TASK TO COMPLETE: Reproduce every line of the records below, requests included, but shift each coordinate in the answers by adding 66 to it. Leave the pictures out.

[Item position entries]
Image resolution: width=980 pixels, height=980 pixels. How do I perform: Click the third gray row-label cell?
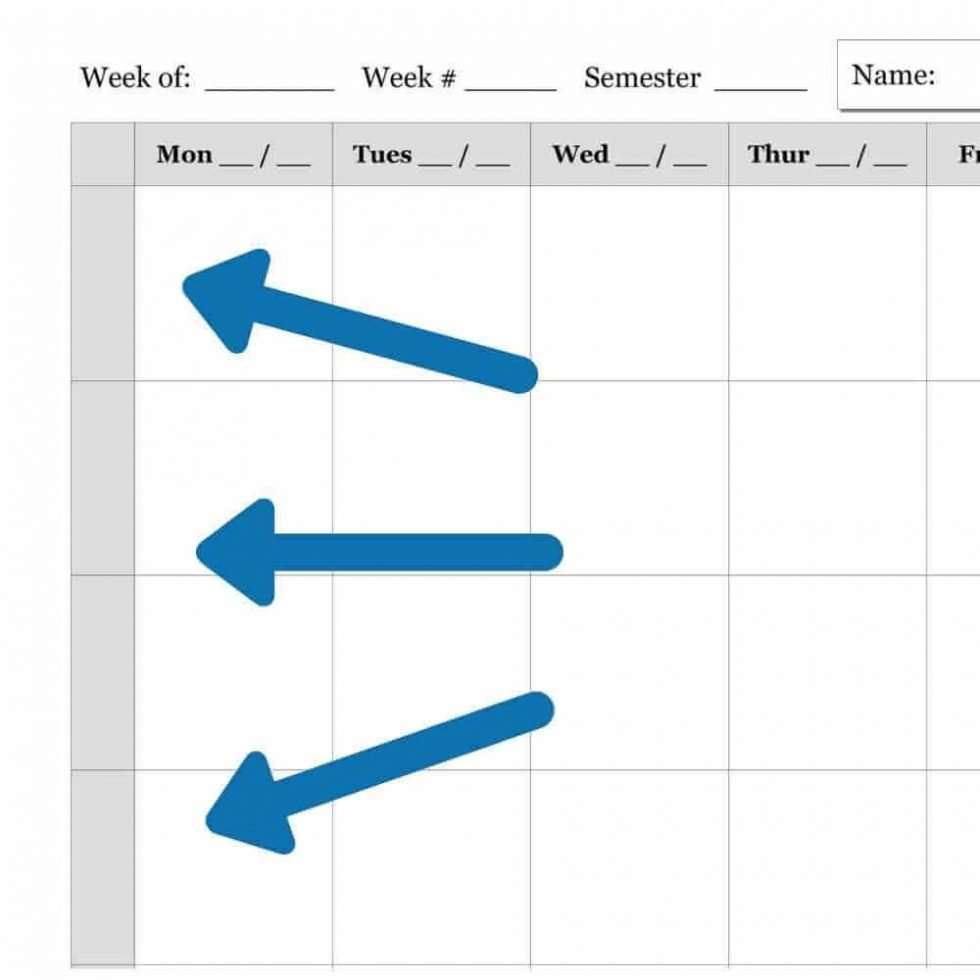coord(102,672)
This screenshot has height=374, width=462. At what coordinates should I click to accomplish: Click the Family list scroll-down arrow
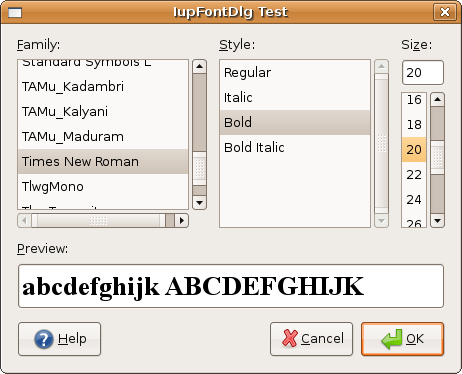pos(199,202)
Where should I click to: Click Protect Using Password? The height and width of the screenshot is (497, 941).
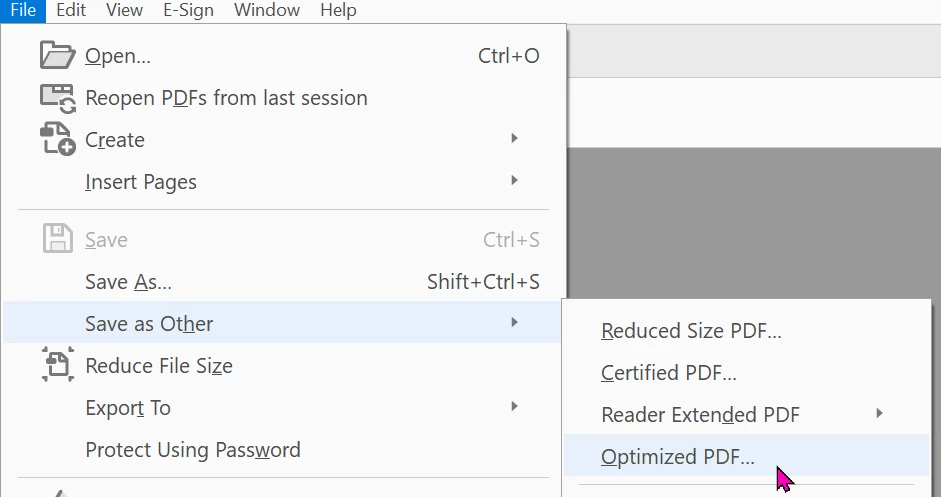[193, 450]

RESPONSE TO THIS EXERCISE:
Image resolution: width=980 pixels, height=980 pixels. How do I perform: Click the third gray row-label cell?
coord(168,738)
This screenshot has height=374, width=462. At what coordinates should I click to accomplish: Click the Family list scroll-down arrow
pos(265,268)
Where should I click to: Click Protect Using Password? The height and width of the screenshot is (497, 941).
[259, 516]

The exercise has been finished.